Eric Schmidt and Craig Mundie: How AI will change the world

December 3, 2024

The two technologists worked with statesman Henry Kissinger on his final book prior to his death last year

Key Takeaways 


In the final years of his life, elder statesman Henry Kissinger became fascinated with artificial intelligence. Kissinger, who held a variety of foreign service and international security roles in Republican administrations, partnered with former Google CEO Eric Schmidt and Craig Mundie, a former Microsoft executive, to write a book about the AI age.  

After Kissinger died in November 2023, Schmidt and Mundie completed the book, titled Genesis: Artificial Intelligence, Hope, and the Human Spirit.

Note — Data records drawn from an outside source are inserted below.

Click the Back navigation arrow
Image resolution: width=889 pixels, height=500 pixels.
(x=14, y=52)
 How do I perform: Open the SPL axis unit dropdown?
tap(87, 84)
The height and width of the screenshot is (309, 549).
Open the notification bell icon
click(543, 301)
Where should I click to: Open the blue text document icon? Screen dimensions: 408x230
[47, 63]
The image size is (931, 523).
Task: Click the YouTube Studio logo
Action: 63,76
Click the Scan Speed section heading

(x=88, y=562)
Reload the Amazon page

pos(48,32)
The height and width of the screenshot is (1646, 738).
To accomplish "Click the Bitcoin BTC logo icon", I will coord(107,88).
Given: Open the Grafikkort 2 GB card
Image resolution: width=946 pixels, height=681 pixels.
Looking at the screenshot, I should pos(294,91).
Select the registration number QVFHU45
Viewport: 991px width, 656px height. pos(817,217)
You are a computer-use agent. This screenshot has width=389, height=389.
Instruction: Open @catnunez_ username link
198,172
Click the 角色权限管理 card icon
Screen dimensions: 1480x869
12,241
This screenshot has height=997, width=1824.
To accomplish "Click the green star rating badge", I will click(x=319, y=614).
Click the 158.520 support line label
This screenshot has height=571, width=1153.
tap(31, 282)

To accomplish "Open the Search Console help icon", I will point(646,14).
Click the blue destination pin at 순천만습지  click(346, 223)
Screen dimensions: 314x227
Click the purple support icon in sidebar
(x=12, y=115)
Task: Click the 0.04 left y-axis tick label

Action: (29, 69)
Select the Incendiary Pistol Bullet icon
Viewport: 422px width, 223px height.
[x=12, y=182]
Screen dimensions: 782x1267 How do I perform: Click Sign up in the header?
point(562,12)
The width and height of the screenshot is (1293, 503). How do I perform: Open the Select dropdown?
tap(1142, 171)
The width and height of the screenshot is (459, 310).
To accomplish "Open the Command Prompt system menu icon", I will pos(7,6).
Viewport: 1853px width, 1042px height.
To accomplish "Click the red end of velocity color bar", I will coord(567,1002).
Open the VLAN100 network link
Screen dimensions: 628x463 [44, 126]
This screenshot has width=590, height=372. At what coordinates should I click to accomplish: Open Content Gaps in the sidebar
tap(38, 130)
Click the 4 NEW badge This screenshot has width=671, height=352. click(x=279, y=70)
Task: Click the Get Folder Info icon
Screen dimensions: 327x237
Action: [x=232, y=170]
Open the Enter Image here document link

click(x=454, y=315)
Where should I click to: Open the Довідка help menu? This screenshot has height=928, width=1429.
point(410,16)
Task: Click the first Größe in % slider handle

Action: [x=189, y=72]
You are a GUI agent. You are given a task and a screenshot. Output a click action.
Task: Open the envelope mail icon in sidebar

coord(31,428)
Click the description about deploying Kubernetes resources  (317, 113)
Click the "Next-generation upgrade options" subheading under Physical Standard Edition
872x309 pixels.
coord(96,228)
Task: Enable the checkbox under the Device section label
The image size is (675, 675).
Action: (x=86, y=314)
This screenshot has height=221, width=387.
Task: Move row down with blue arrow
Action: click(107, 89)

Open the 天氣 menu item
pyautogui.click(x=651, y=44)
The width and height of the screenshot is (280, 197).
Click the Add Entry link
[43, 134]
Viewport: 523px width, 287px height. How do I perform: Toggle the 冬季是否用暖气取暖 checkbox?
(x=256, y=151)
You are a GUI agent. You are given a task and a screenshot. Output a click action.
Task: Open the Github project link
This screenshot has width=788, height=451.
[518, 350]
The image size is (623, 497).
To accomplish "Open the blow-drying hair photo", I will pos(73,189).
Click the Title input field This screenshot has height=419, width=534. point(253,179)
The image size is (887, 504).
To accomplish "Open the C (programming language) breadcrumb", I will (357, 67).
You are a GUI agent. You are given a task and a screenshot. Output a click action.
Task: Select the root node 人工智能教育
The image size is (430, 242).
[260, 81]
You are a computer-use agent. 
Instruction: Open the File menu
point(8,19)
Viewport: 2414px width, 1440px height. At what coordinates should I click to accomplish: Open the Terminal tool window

They spoke about their book at a recent Johns Hopkins University Bloomberg Center event hosted by the Henry A. Kissinger Center for Global Affairs at the Johns Hopkins School of Advanced International Studies

Here are three takeaways from their conversation:  

  1. The AI Era could be comparable to the enlightenment 

Before his death, Kissinger compared AI technology to the printing press, which “caused the complete transformation of European society and governance … of the nation state as we know it,” Mundie said. 

The statesman, Mundie added, was concerned with the speed of the AI revolution. 

“The transformation from the printing press to the new order at that time took 300 years, and it was still disruptive,” Mundie said. 

  1. Schmidt: Governments are still more powerful than tech companies 

The U.K.’s science and technology secretary Peter Kyle recently argued governments should approach giant tech companies as though they are nation states.  

While acknowledging the influence companies such as Microsoft and his former employer Google have, Schmidt argued governments are far more powerful than tech giants, pointing to their weapons caches and ability to arrest. 

“There’s a point when AI power meets hard power, and at least for a while, hard power has some control over it,” he said. 

  1. Regulation will depend on how rapidly AI grows 

Schmidt argued governments’ ability to regulate AI will come down to how many big companies arise.  

“If there are three countries and seven companies doing this, they will be regulated,” Schmidt said. “If there are a million points of innovation, it will be extremely difficult.”